▶ **Source text**:
= = = = =
# Hitting Off Mats



## FrogsHair (Mar 4, 2010)

I don't like hitting off mats. Mats can hide a bad swing's impact with the ball. What happens a lot of times is the club will slide along the mat into the ball. The resulting shot looks good, but gives the golfer suspect feed back. Problem is, that if the this type of swing is used on real turf, the golfer will endure many a fat shot until corrected. For you Euro folks you might still call this "sclaffing" a shot. 

However, sometimes a mat is all a golfer has to work with. I am in a situation right now where where most of my practice is done while hitting off a mat. When hitting off a mat, I am usually using my irons. I want to hear the "click" of a crisp, solid hit. This tells me, I am hitting the ball first, and not the mat. If I hear anything else, like a "thud" then I know my ball contact with the club is probably a fatty. This gives credence to the old saying "hit it thin to win". :thumbsup:


----------



## Silverbullet01 (Apr 3, 2012)
= = = = =
▶ **Information provided**:
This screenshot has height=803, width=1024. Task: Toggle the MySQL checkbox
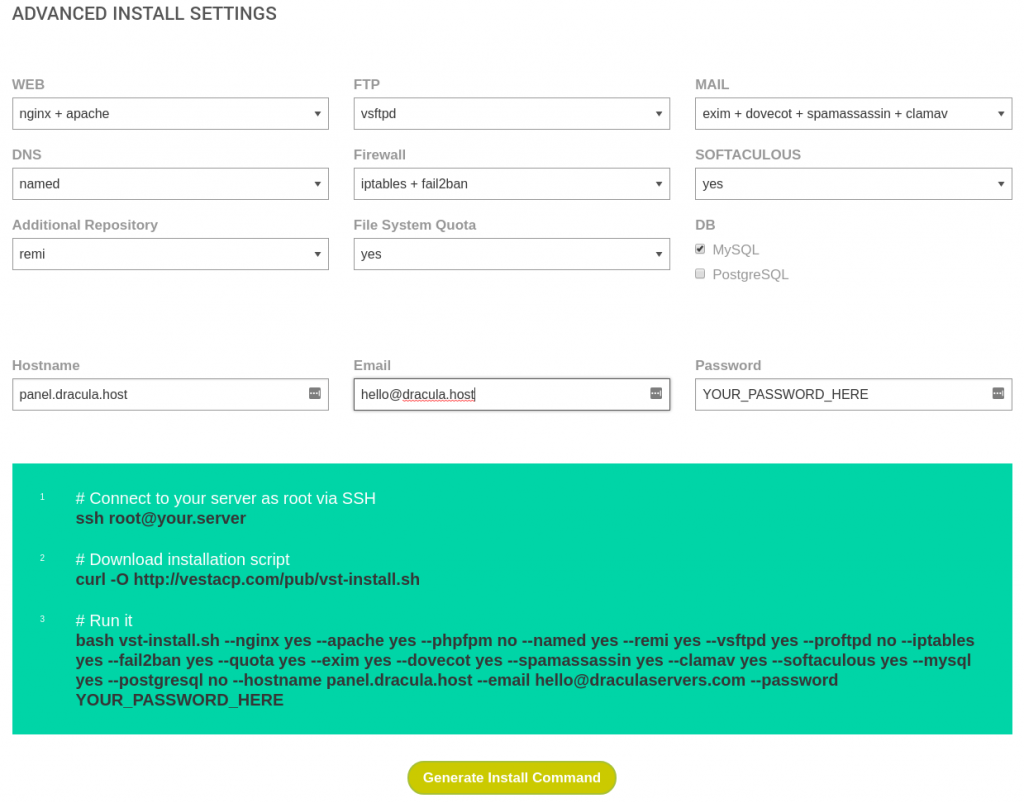click(701, 249)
= = = = =
▶ **Exercise requirements**:
A – Copy the passage of the forum thread on hitting off mats from "However, sometimes a" up to and including "(Apr 3, 2012)".
B – In the forum thread on hitting off mats, what sound does FrogsHair listen for to know the ball was struck before the mat?
C – Go on with the forum thread on hitting off mats from the point where it stops.

▶ **Results by task**:
A –
However, sometimes a mat is all a golfer has to work with. I am in a situation right now where where most of my practice is done while hitting off a mat. When hitting off a mat, I am usually using my irons. I want to hear the "click" of a crisp, solid hit. This tells me, I am hitting the ball first, and not the mat. If I hear anything else, like a "thud" then I know my ball contact with the club is probably a fatty. This gives credence to the old saying "hit it thin to win". :thumbsup:


----------



## Silverbullet01 (Apr 3, 2012)

B – The "click" of a crisp, solid hit.

C –
*....................*

So, what is your concern about hitting off the mats?


----------



## BirdieBoy (May 7, 2012)

*CC Elite RealFeelGolfMat*

Mats have come a long way - I agree listen for good ball contact on irons and if the balls up on a tee it really doesn't matter.
The top teachers all have a CC Elite mat at their facility mainly because of the true results on a fat shot. Butch Harmon Golf School NV - Mike Bender , FL - Jim McClean , Miami CC, and most recently David Leadbetter FL


----------



## 373 (Jun 9, 2006)

I think the knock on mats is generally that they can rebound the club into the ball and produce a pretty good result that you wouldn't have gotten off grass.

Personally, I don't mind them just to hit a few balls and loosen up, but I wouldn't want to take a lesson on a mat.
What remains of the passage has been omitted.